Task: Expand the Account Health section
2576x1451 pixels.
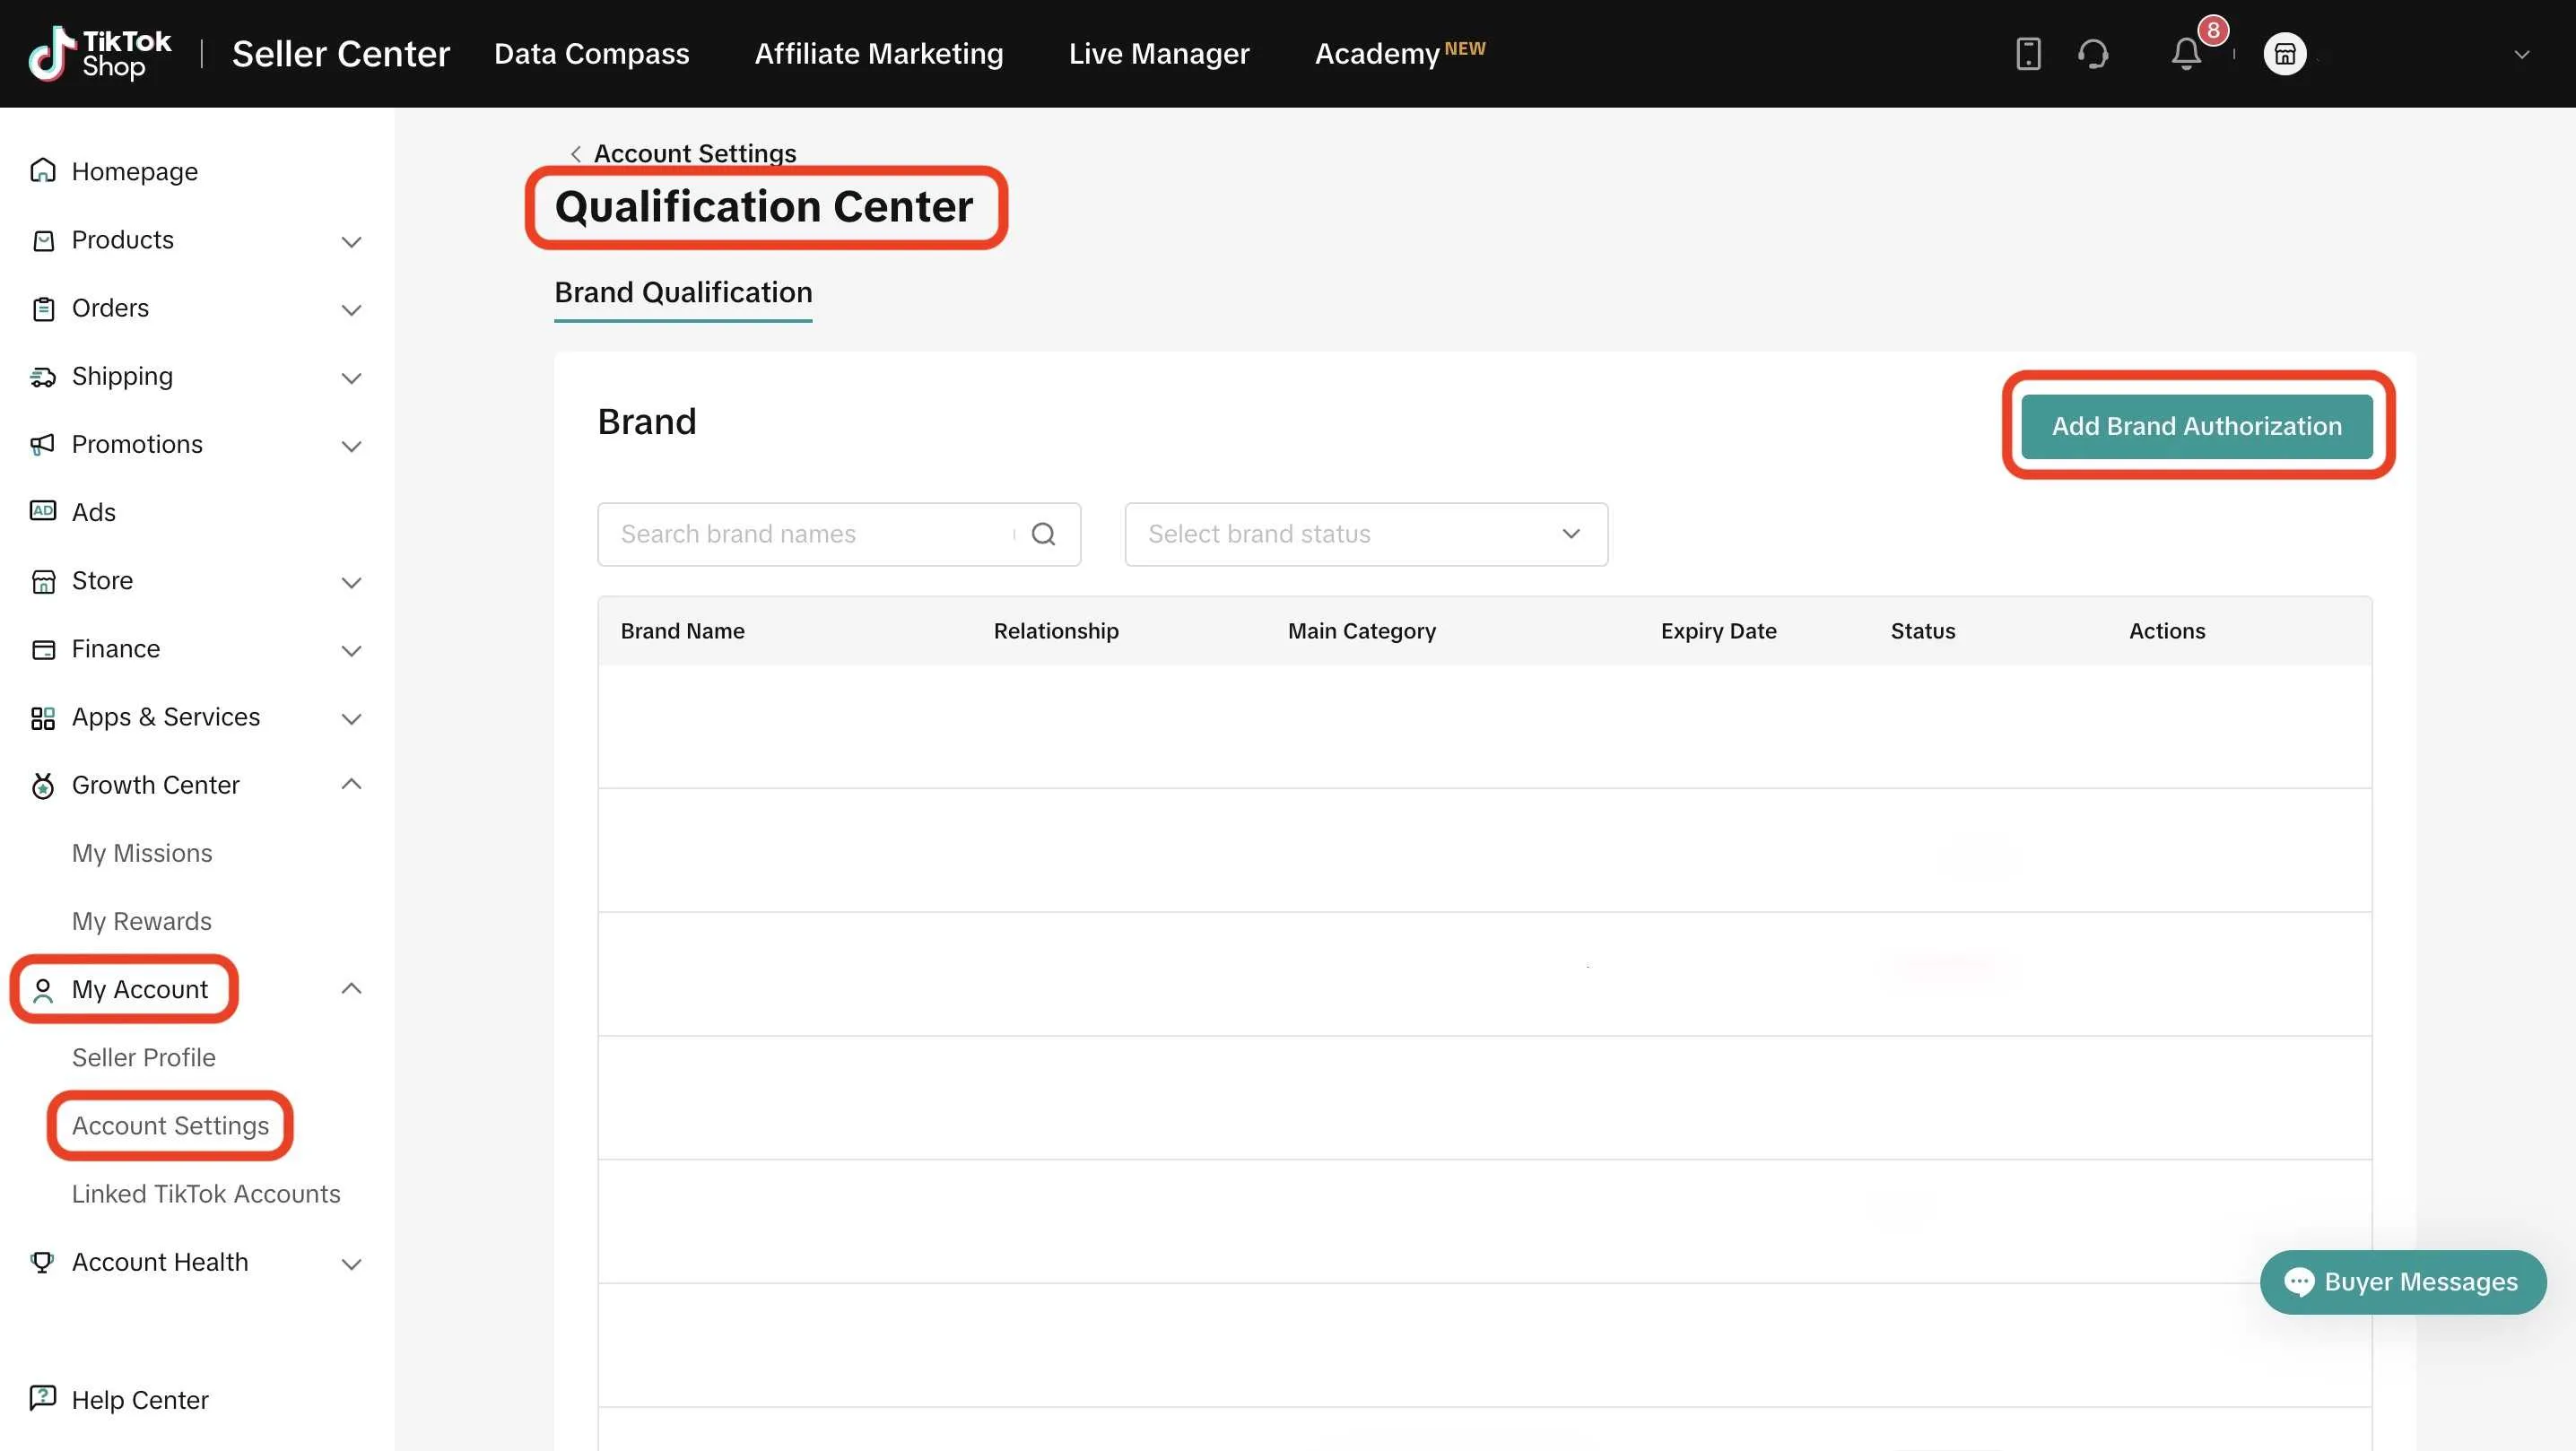Action: click(351, 1263)
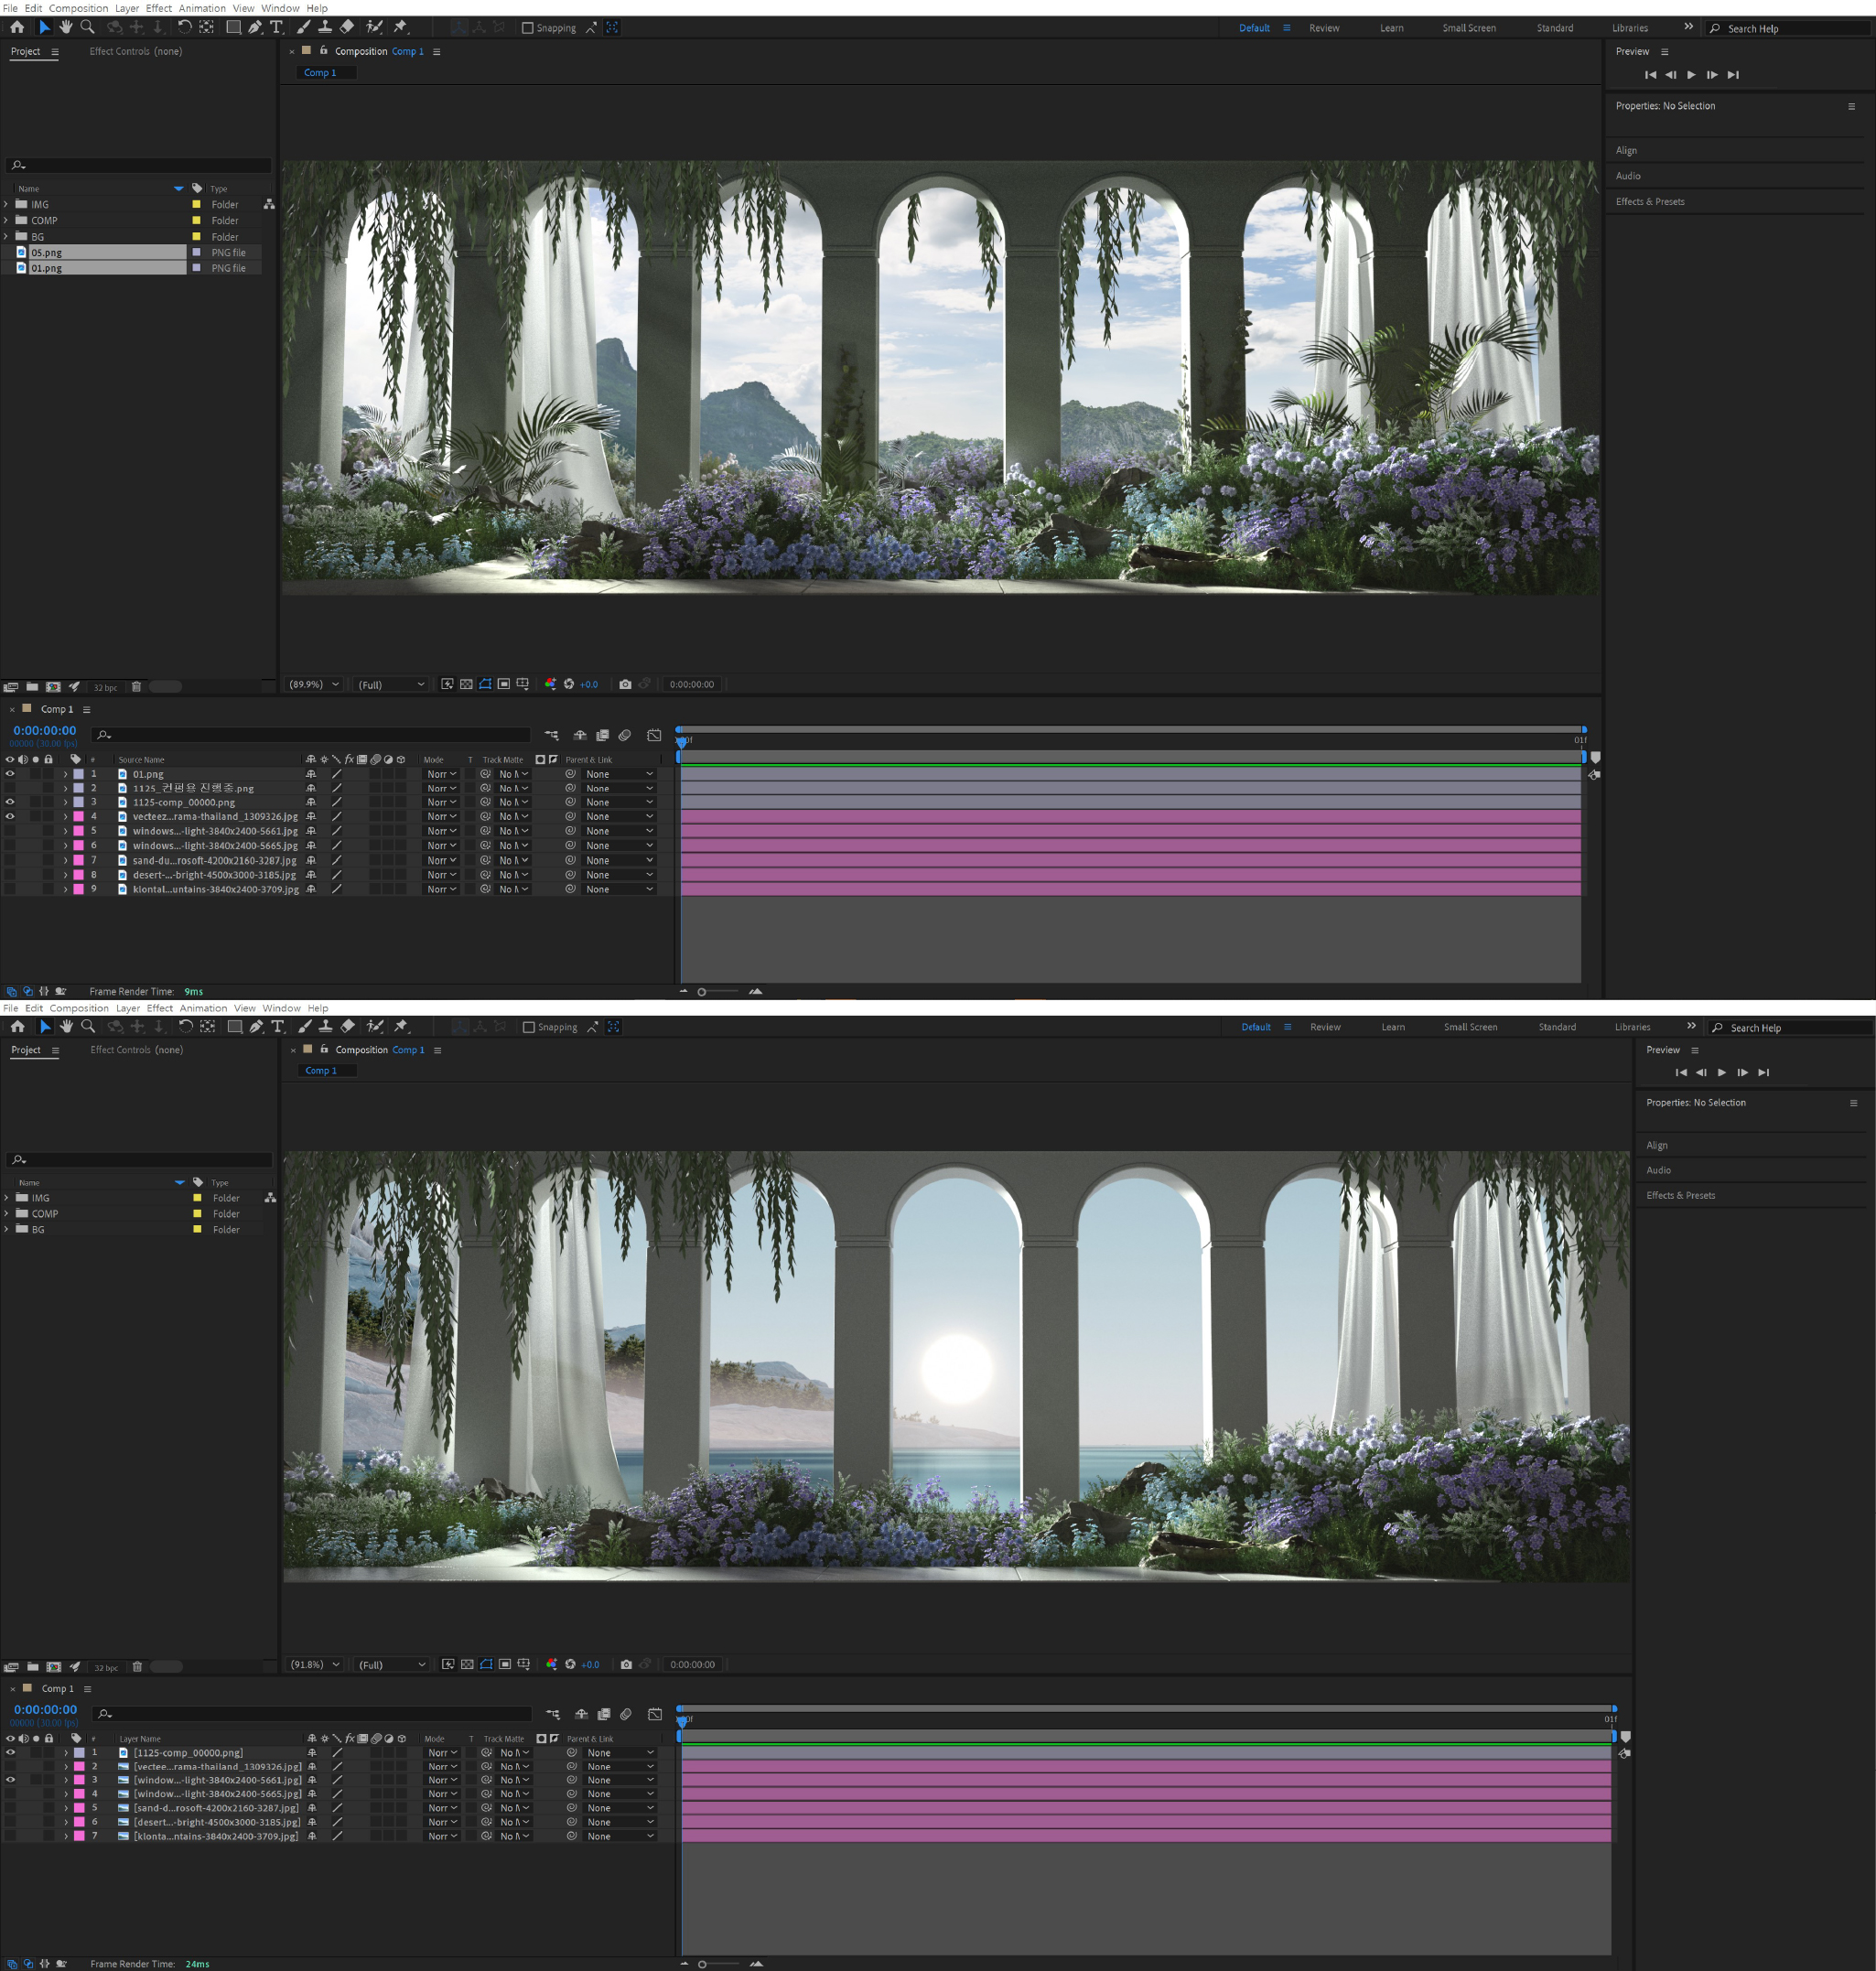Expand layer 9 klontal...3709.jpg properties
The width and height of the screenshot is (1876, 1971).
click(x=66, y=889)
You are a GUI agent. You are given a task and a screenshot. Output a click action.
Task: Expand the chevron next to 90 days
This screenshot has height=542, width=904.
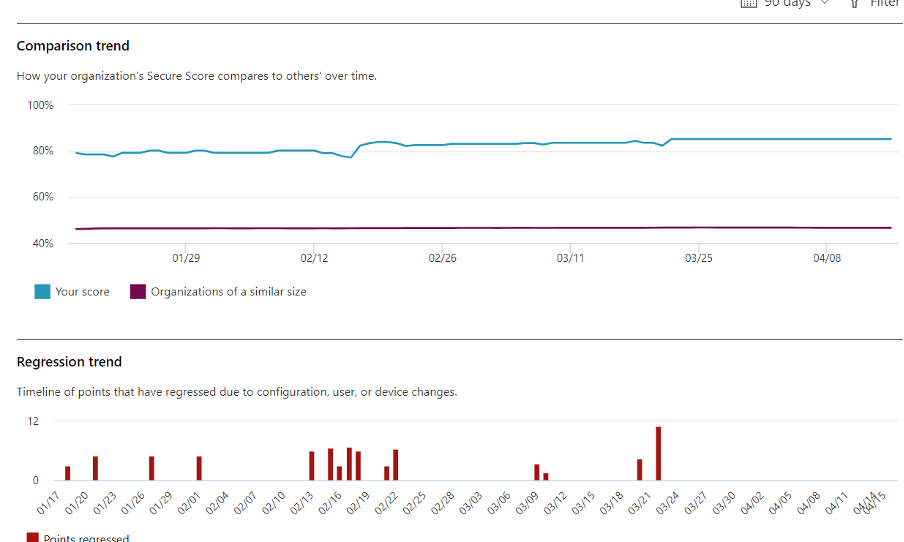(824, 4)
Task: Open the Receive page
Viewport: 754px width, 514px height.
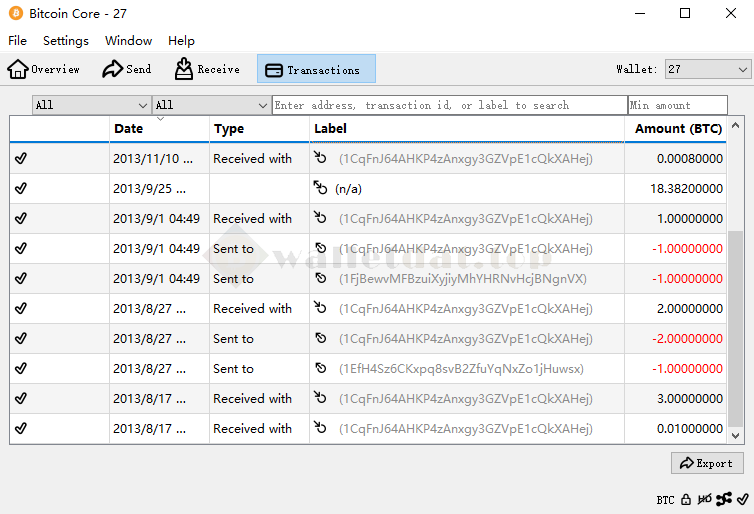Action: [207, 69]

====

Swap "screenshot" for "image" in the items starting at the line containing "You are a GUI" and ending at the last line of the items, changing nothing else. Return only those lines and leave the pictures out.

Completed exercise:
You are a GUI agent. You are given a task and a image. Output a click action.
Task: Expand the chevron next to 90 days
This image has height=542, width=904.
(824, 4)
Task: Open the Receive page
Viewport: 754px width, 514px height.
Action: [207, 69]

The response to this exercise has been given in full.